## Selected excerpt
◆ ◆ ◆ ◆

# I Love Taking These Type Shots!  (Chattanooga)



## DRB1313 (Jul 10, 2009)

One of my Favorite types of photography is night shots and
since I was in Chattanooga, I had to find something to shoot.
Found a little spot down by the river and came back right at dark thirty and grabbed these.
Hope Ya Enjoy


----------



## DCHunter (Jul 10, 2009)

Postcards


----------



## Psychohillbilly (Jul 10, 2009)

Those are so realistic, feels like im standing on the river bank.


----------



## Mel (Jul 10, 2009)

I swear, every time I see your pics, the first thing I mumble is either, "wow" or "holy crap, I wish I had half his talent."

Very beautiful pictures.  Wow.


----------



## BradMyers (Jul 10, 2009)

Man you got the color popping in that series. Sweet!!!


----------



## secondseason (Jul 10, 2009)

David, man you are the master.  Chattanooga is one of my favorite places in the world and you have captured it's essence better than any photo I have ever seen.


----------



## Browtine (Jul 10, 2009)

Nice! And I know the camera doesn't make the photographer, but what are you shooting with? Just curious.


----------



## Paymaster (Jul 10, 2009)

I love Chattanooga,and been there many times. But I have never been where you took those, at night. I am usually sittin by a campfire by night fall. But the next trip I will be there to see those views at night myself. Thanks for sharing those awesome pics.

◆ ◆ ◆ ◆

## Recorded information

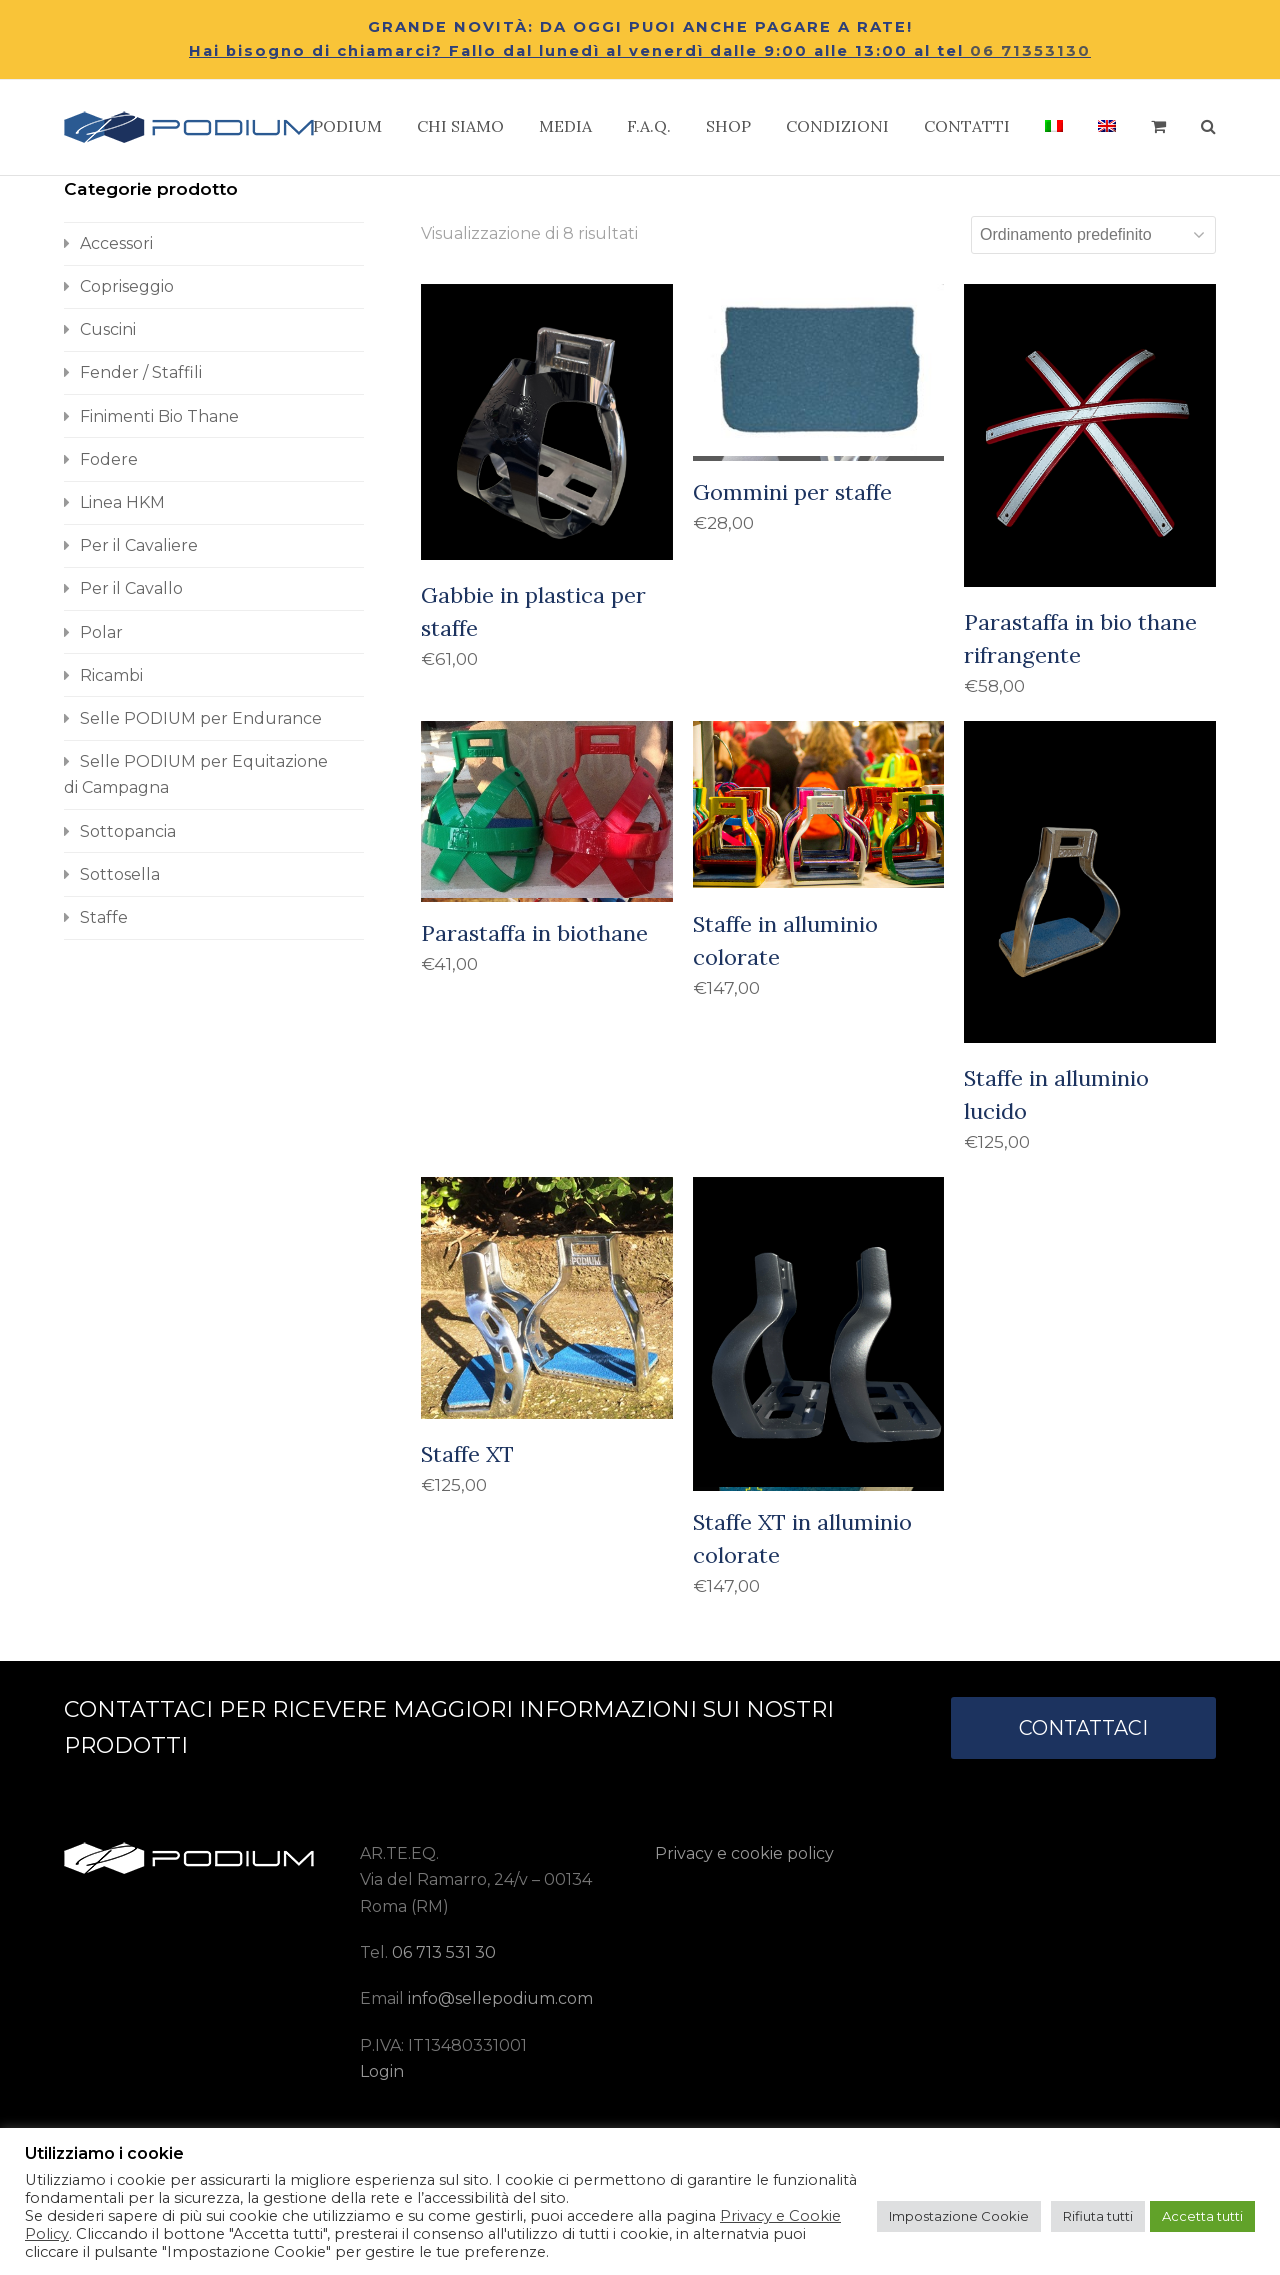  Describe the element at coordinates (744, 1853) in the screenshot. I see `Privacy e cookie policy` at that location.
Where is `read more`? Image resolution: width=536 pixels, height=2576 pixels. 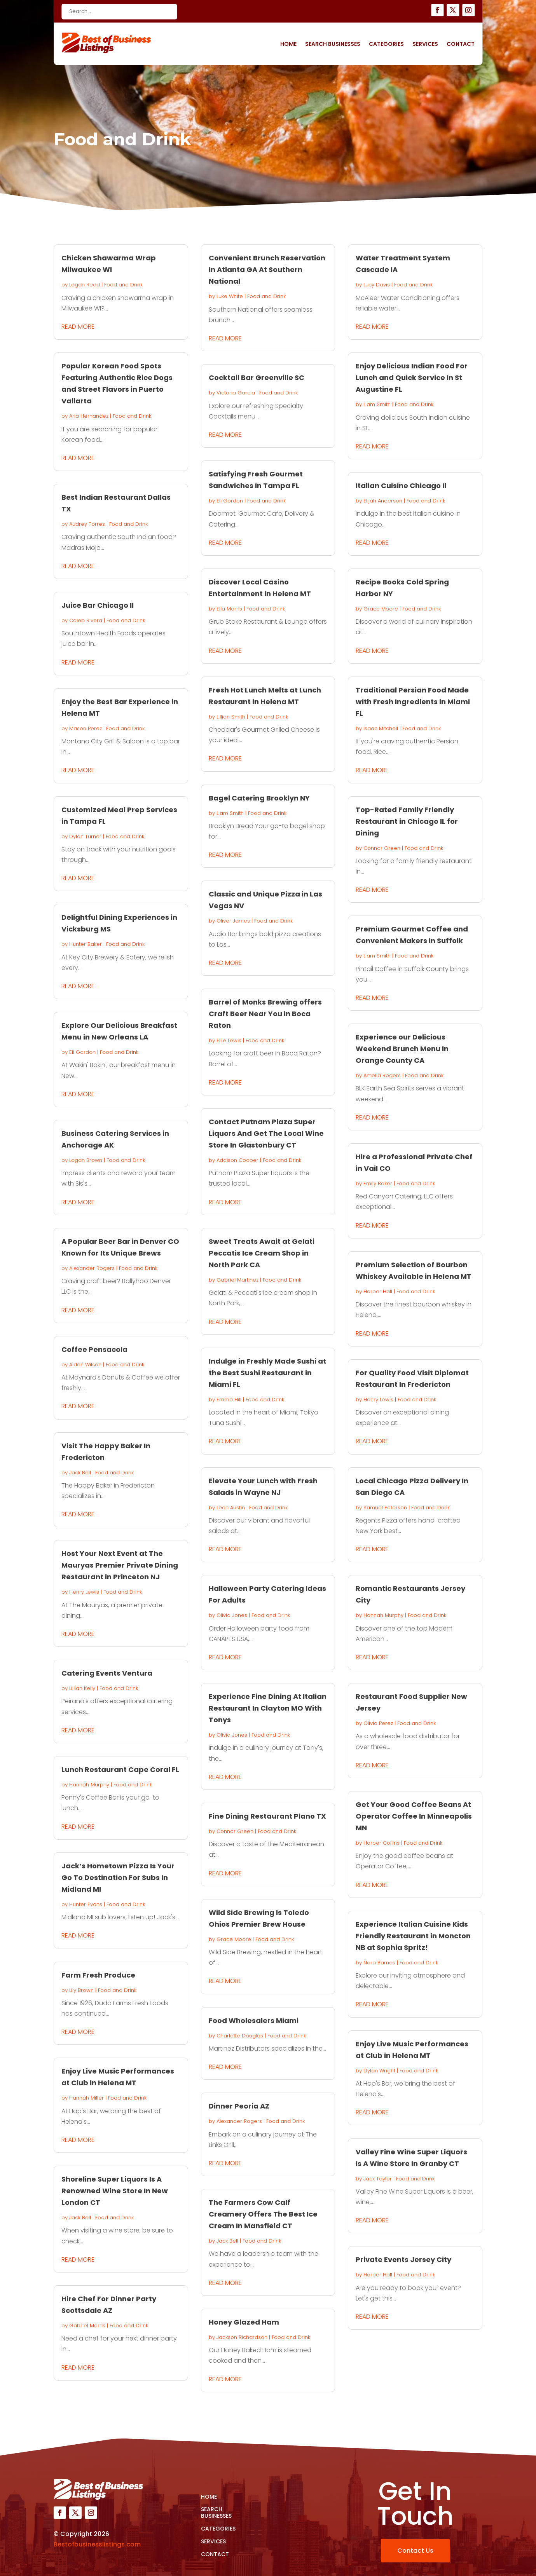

◆ ◆ ◆ ◆

## Work to complete
Answer these questions about the Chattanooga night photography thread:
1. When did the first poster come back to the spot by the river?
2. What one-word reply did DCHunter post?
3. Where does Paymaster say he is usually sitting by nightfall?

## Answer below
1. Right at dark thirty.
2. Postcards.
3. By a campfire.